* [Work instructions]: Your task is to copy the stretch of lines in the records below that begins with the line containing "You are a GUI" and ends with the line containing "Task: Click the word", exactly as written, with nothing added.

* [Records for the task]:
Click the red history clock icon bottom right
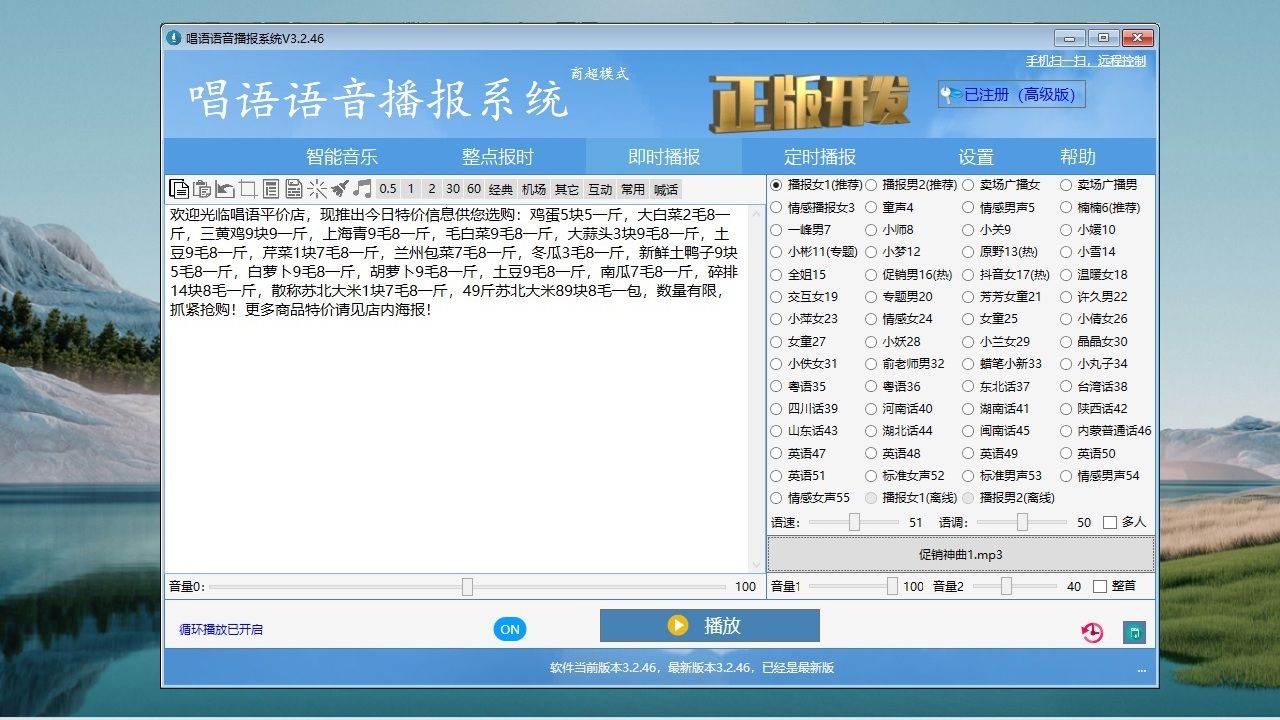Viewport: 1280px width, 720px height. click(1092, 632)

==

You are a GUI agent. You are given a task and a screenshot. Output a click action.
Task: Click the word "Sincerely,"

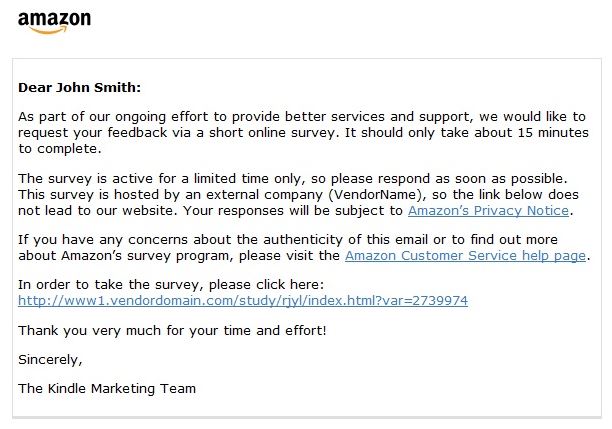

...

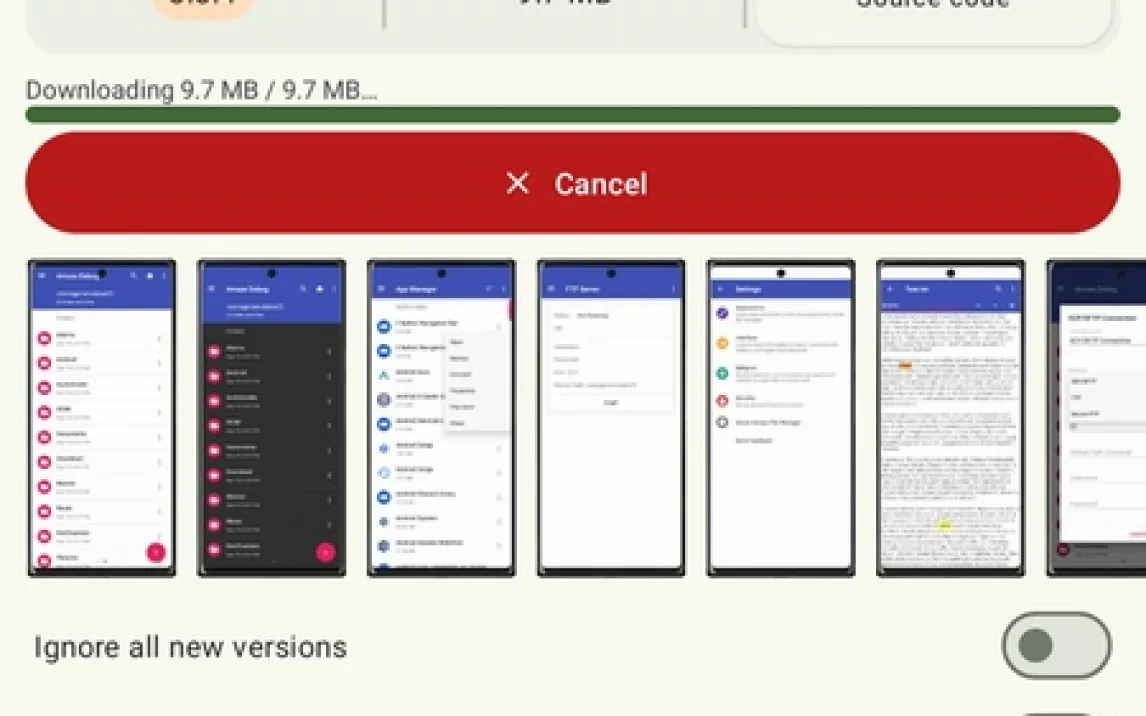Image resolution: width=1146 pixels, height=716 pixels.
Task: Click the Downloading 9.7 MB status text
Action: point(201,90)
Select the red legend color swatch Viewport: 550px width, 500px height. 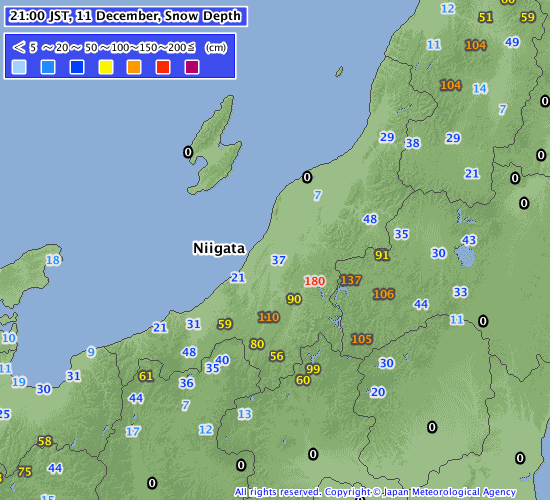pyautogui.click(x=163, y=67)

* [Answer to this exercise]:
You are a GUI agent. You are given a task and a screenshot. Output a click action.
Task: Click the word "Sincerely,"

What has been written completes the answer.